%%
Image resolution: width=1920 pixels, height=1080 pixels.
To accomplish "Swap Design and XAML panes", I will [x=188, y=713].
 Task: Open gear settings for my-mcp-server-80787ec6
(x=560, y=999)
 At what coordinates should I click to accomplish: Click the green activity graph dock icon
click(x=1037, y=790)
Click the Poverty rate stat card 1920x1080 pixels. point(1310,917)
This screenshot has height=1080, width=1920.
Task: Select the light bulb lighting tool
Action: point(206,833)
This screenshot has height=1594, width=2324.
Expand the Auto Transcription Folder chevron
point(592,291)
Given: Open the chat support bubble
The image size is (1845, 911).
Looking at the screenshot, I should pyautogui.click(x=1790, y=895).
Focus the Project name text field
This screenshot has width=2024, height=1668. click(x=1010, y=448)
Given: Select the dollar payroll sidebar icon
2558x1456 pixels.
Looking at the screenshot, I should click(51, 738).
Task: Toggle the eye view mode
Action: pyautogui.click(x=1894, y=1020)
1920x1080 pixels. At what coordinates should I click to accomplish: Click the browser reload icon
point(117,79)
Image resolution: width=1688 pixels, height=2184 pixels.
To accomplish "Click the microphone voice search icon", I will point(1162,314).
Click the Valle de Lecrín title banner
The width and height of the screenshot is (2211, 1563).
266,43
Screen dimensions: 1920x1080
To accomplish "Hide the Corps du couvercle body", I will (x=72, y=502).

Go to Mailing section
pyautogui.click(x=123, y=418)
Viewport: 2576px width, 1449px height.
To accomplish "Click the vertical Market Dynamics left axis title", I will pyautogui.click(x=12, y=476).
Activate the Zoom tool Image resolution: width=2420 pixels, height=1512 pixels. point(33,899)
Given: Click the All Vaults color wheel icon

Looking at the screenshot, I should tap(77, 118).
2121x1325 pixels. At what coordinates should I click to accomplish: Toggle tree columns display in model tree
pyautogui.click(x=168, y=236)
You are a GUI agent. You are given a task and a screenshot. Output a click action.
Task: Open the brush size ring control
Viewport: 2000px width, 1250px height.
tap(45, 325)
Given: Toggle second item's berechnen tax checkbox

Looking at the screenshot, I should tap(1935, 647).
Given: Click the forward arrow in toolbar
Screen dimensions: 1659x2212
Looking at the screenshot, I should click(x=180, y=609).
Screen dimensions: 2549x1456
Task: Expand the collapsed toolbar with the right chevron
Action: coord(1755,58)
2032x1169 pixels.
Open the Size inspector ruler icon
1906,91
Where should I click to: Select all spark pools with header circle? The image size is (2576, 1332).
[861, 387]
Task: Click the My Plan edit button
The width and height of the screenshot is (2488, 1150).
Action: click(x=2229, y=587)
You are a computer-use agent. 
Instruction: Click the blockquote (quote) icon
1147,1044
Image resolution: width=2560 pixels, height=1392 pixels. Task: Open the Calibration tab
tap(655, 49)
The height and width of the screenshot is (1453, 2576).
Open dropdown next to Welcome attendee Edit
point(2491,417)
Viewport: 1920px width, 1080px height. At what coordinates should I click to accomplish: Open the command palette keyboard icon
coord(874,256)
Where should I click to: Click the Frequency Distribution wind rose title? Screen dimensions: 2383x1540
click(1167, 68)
%%
Report all lines of the data above that include the string "agent".

## EXERCISE OUTPUT
You are a GUI agent. You are given a task and a screenshot. Output a click action.
You are a computer-use agent. 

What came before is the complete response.